Whittingham may not be as vocal as Bunch would like, but he implements what Bunch wants and quietly leads the team when he’s on the floor.
“During games, I tell people to keep their head up,” Whittingham said. “Make sure nobody gets disappointed in what they’re doing. Pretty much try to be coach Bunch on the floor.”
So far this season, Whittingham has shot 49 percent from the field, 41 percent from 3-point range and 71 percent from the free-throw line. According to Bunch, Whittingham is the team’s best combination of outside and inside scoring.
Whittingham averages nearly 11 field goal attempts a game, which is about the amount of two other players — junior forward Roman Robinson and junior guard Dietrick Sooter — who each average five minutes less a game than Whittingham.

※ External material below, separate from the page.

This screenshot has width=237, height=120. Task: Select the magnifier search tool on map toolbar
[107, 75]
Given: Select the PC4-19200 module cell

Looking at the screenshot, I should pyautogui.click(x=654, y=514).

“I’ve encouraged the guys we’ve got to find him more,” Bunch said. “He needs to get more shots. He is very unassuming. He’ll just go out there and play. You look at other team’s leading scorers, and they get mad if they don’t get the ball three to four trips down the court. Stefan will play five minutes and not take a shot and never say a word. He’ll just keep playing.”

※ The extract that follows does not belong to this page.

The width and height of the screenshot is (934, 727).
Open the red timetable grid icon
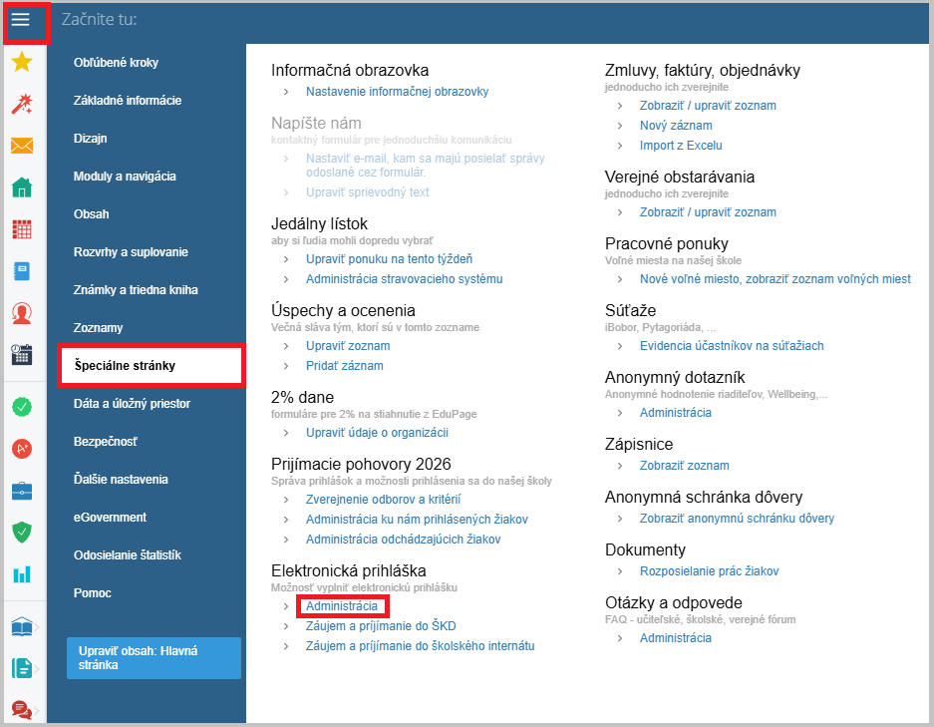(x=22, y=228)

When Webster does need a basket, Bunch and the Gorloks call upon Whittingham to produce.
“We kind of look to him when we need a big basket,” Bunch said. “He’s definitely our go-to guy, or at least one of them.”
At the end of Webster’s game against Greenville College on Jan. 18, the Gorloks had the ball and trailed 86-85 with 17 seconds left. Bunch called a timeout and drew up a play specifically for Whittingham. Whittingham drove to the basket and missed a layup, but he put back the rebound to give Webster an 87-86 lead with five seconds left. The Gorloks held on for the one-point win.

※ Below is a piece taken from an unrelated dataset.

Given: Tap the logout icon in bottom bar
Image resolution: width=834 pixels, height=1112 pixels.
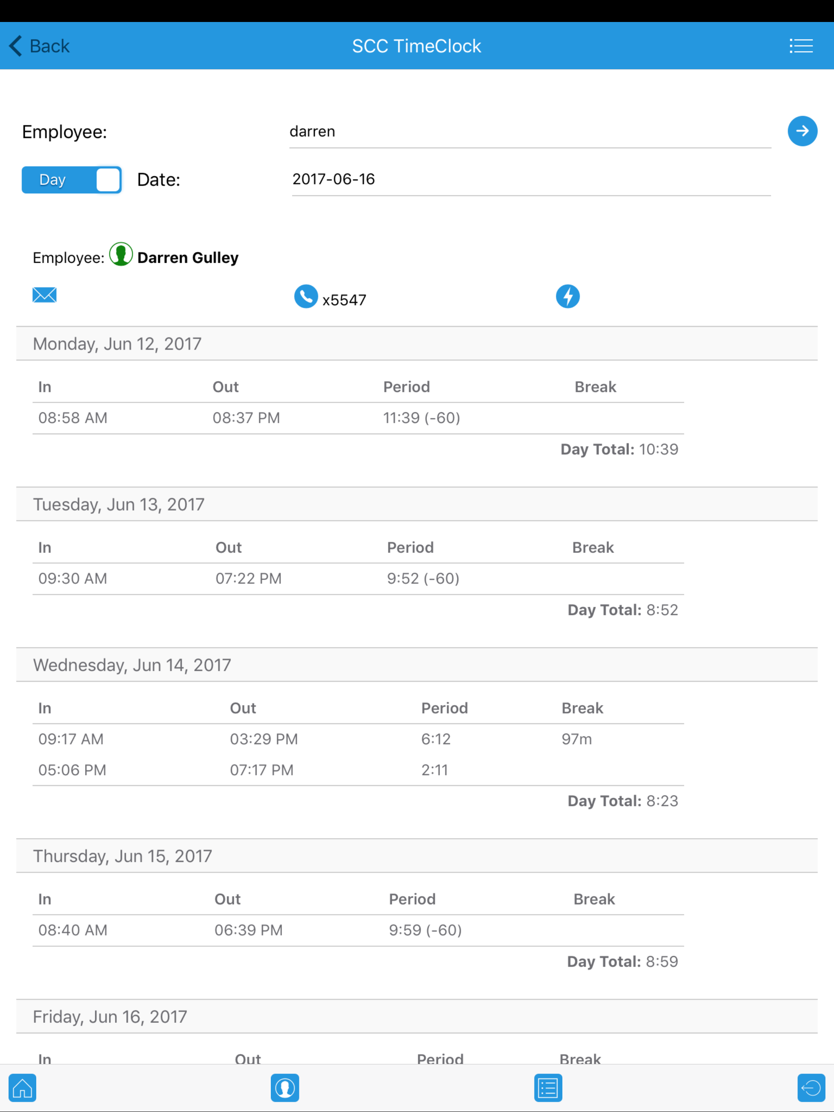Looking at the screenshot, I should (811, 1088).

Being the player who needs to score when the game is on the line can be a lot of pressure for Whittingham, but he embraces the role.
“It feels good knowing I’m a go-to guy and that coach trusts me to make big plays,” Whittingham said.
Bunch expects a lot out of Whittingham because he sees the sophomore’s potential.
“Sometimes to him, and maybe to the people in the crowd watching, I’m hard on him,” Bunch said. “But it’s because I know he’s not anywhere near that ceiling yet.”
Based on his numbers and the Gorloks’ conference success this season, Whittingham is in the running for the St. Louis Intercollegiate Athletic Conference Player of the Year award. In the SLIAC, Whittingham ranks fourth in scoring (15.0 ppg) and third in rebounding (8.1 rpg). In games against SLIAC opponents, Whittingham ranks second in both scoring (16.7 ppg) and rebounding (8.8 rpg).
“I’m not really thinking about (winning SLIAC Player of the Year), but it would be a nice accomplishment,” Whittingham said. “I’m going to continue to play the role that I have to play. Score points when points need to be scored. Grab rebounds when rebounds are needed. Do everything that coach tells me, because he knows what we need to do to win the game. As long as I’m listening to coach, we’ll get the job done.”
With three games remaining in the regular season, Webster is second in the SLIAC with a 10-3 conference record. Whittingham looks to lead the Gorloks to a conference championship not only this year, but the next two years as well.
“I feel I can make a lot happen for our team, and we can possibly win the conference this year and the following years,” Whittingham said.
As good as Whittingham has been for the Gorloks this season, with his junior and senior seasons still in store, Whittingham has the potential to develop into a truly special player.
“I think the sky is the limit for him,” Bunch said. “As soon as the season is over, he’ll be in the weight room and at the gym working on his game. He’s great, and he does some great things out there right now, but he’s still just scratching the surface on how good he can become. He can be an exceptional player by his junior and senior year if he’ll keep working hard.”